— Problem details —
Only the lines below between the ones containing "You are a computer-use" and "Instruction: Click the Power & sleep icon", inclusive, are to be reproduced, each exactly as it stands.

— Dataset excerpts —
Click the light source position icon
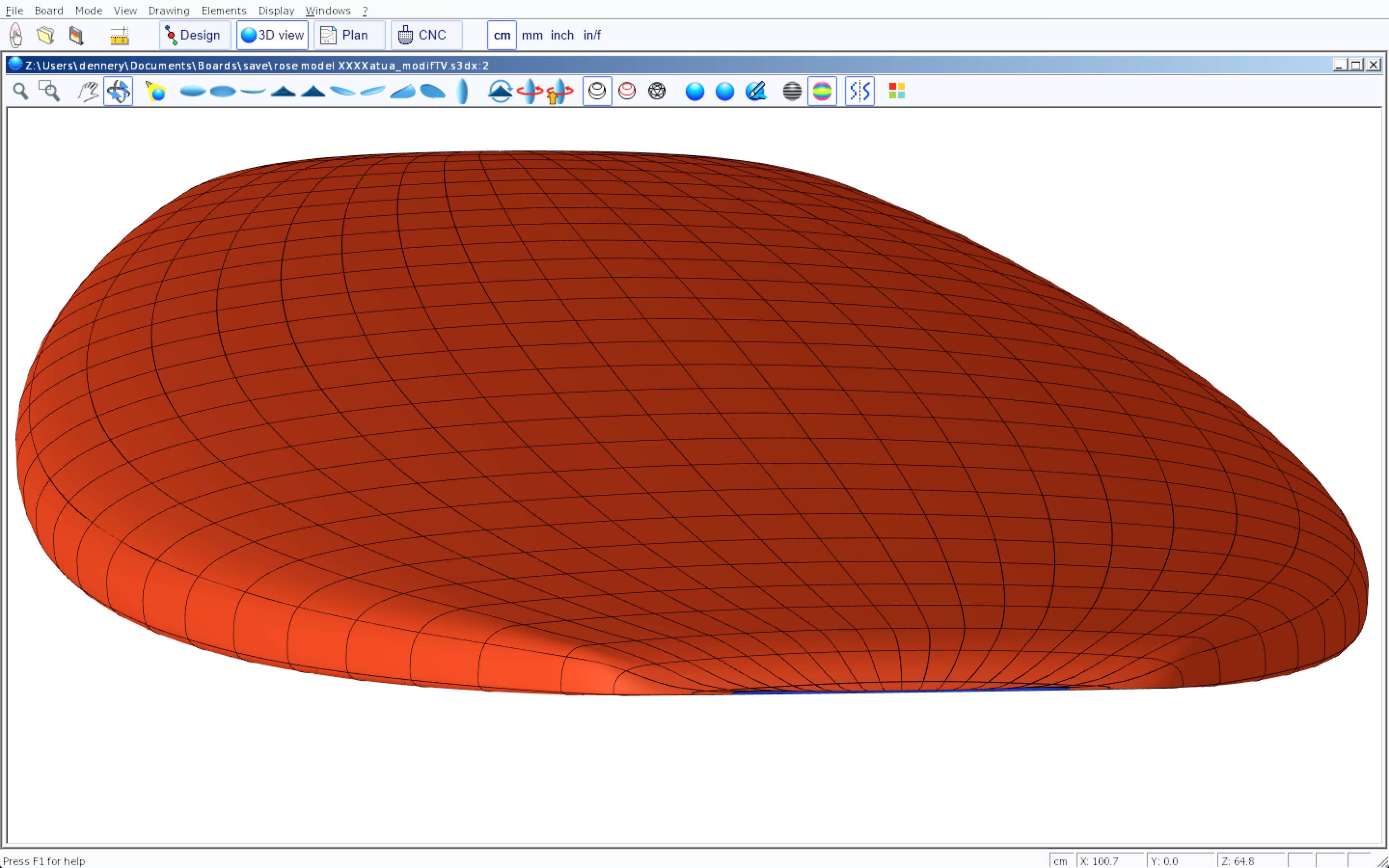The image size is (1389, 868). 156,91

* * *

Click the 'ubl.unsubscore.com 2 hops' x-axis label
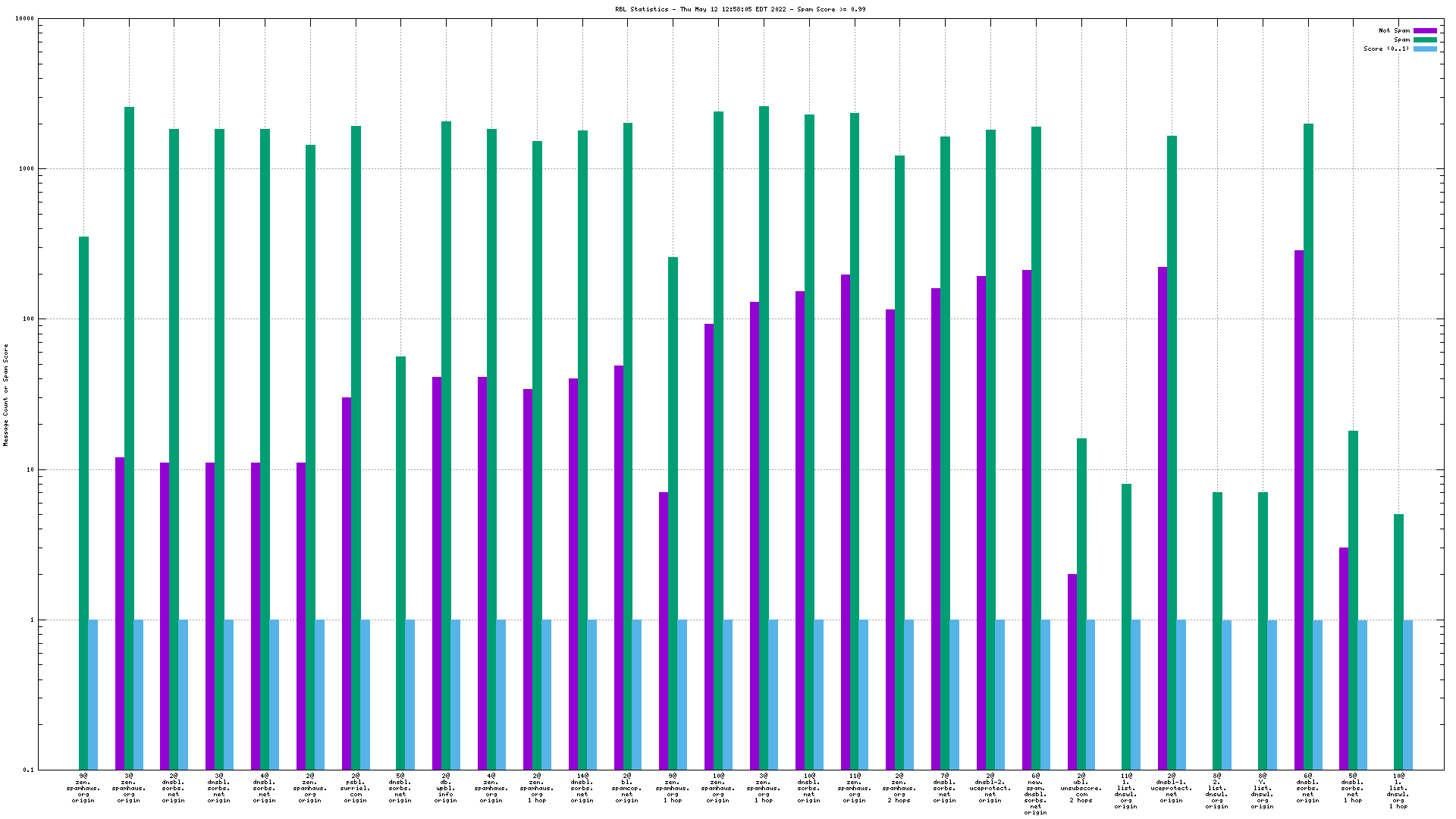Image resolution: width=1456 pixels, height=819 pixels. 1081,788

...

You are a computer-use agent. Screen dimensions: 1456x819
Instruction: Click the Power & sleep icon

— Response area —
You are a computer-use agent. Screen dimensions: 1456x819
Instruction: Click the Power & sleep icon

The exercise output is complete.